We’re afraid to get emotionally attached to the versions of us that we aspire to be because we know that even those versions of us are fleeting.
They are who we want to be right now. It’s the relationship we want to be in right now. It’s the love we know we deserve right now.
At some point, we decide that the slight possibility that right now may not be forever is enough of a reason to not move towards it. Instead, we choose to live in the now that we know we can hold on to until a separate force pushes us out of it — we’re okay lying to ourselves until someone points out the lie. We play it safe because it’s easier than playing it big and actually being happy.

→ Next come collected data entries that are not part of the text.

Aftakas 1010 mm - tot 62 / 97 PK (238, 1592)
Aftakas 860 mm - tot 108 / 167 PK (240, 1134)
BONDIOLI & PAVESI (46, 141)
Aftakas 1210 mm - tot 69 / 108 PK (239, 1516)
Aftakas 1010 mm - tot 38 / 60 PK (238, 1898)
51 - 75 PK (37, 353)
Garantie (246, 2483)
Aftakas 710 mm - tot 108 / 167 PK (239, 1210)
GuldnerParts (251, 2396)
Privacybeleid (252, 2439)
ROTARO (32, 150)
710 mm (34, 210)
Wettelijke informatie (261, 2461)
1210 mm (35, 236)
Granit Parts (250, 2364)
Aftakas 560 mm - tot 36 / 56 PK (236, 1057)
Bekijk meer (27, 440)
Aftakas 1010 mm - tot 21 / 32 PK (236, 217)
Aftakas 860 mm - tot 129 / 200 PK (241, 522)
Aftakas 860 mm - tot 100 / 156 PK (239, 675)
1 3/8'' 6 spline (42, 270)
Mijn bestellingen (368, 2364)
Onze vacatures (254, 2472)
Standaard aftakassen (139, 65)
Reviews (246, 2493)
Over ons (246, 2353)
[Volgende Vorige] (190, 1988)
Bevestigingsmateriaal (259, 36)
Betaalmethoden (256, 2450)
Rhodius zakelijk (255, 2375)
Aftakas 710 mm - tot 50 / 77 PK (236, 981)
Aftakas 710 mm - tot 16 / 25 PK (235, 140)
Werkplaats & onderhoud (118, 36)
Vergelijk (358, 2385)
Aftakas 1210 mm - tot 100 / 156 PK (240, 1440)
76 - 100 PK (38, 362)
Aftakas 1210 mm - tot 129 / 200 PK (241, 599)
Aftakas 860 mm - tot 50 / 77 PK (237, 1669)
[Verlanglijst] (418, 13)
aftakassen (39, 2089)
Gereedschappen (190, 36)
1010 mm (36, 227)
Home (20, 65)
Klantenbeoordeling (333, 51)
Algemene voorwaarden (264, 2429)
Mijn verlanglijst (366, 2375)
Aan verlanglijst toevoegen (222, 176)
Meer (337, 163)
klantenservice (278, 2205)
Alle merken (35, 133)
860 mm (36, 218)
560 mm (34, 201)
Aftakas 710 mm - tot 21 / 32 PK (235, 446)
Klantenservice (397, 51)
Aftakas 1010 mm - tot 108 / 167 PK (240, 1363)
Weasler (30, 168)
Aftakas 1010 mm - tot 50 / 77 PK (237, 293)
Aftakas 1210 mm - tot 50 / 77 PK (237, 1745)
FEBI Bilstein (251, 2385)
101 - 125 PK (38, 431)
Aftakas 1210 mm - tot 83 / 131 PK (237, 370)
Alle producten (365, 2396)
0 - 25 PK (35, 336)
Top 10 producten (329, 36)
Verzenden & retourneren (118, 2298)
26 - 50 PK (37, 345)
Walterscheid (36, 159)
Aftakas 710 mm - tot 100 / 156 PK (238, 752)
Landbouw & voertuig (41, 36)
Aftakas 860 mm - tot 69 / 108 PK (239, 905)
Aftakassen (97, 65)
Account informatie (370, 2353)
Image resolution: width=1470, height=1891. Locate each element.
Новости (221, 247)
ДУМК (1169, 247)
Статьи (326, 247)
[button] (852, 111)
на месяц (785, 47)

The question asked at the beginning of this essay is a question I asked months back that’s ultimately brought me here, answering with, yes, I do think we’re afraid to be happy. I think we’re afraid to be happy because it would mean putting in the work to take ownership of the lives we actually want, making peace with what our starting points actually are, and making the decision to throw our hands up and let others call it what they want because we know what it is.
So, instead, we coast. Playing a persona feels preferable because it gives us a false sense of security and control over variables that aren’t controlled in our real lives. I could edit my pictures, my voice, to project what I want you to consume. It’s not hard. I know a slew of people who do it. But in all the ways that it is logistically easy, it is soulfully taxing. We erase spontaneity, relationships that are dynamic and not limited by controlled variables. We eviscerate our humanity or someone else’s just because we want to know how it all turns out and that there isn’t pain or struggle interwoven in our stories. Because their humanity would out our own.
To admit that those we idolize are human and navigate as much love as they do pain is a reminder that we too are susceptible to all of the above.
I’ve been single for the last 7 months and I am more in love than I have probably ever been. My decision to not explicitly share this was out of respect for both of us, but also because what others would deem a failure, I saw as our biggest, proudest moment of growth.
Him and I, we’re not vindictive people. The permission I gave myself to love him is that line of the Taylor Swift song that says “at least I did something right,” because before him I believed to fall in love was an action done once, instead of a decision made daily, sometimes minute by minute.
There was a freedom born out of crashing and burning because it forced us to give up the need for perfection that had been so readily imposed on us. I didn't care about saving face, I cared about me and I cared about him.
Outside of the eyes of everyone else we started becoming two individuals whose stories are defined by the people in the mirror. I became emotionally invested in not playing it small. I gave myself permission to stay present in the messiness of my own becoming and in how complicated it is to love anyone when you're only just learning how to love yourself.
We shouldn’t regret the moments that underscore we’re capable of more. Those moments aren’t shame-filled, they have shame projected onto them and ultimately projected shame isn’t something we can control. It says very little about us and more about where the shame is rooted for others.
I regret letting others equate my silence, or lack of acknowledgment, with shame. I regret fanning the belief that my decision to respectfully process and grow as a person was in any way synomous with wanting to erase me and him.
It wasn’t. I would never. He was the catalyst to this version of my becoming.
He outed my lies and I worked to find and build my truths.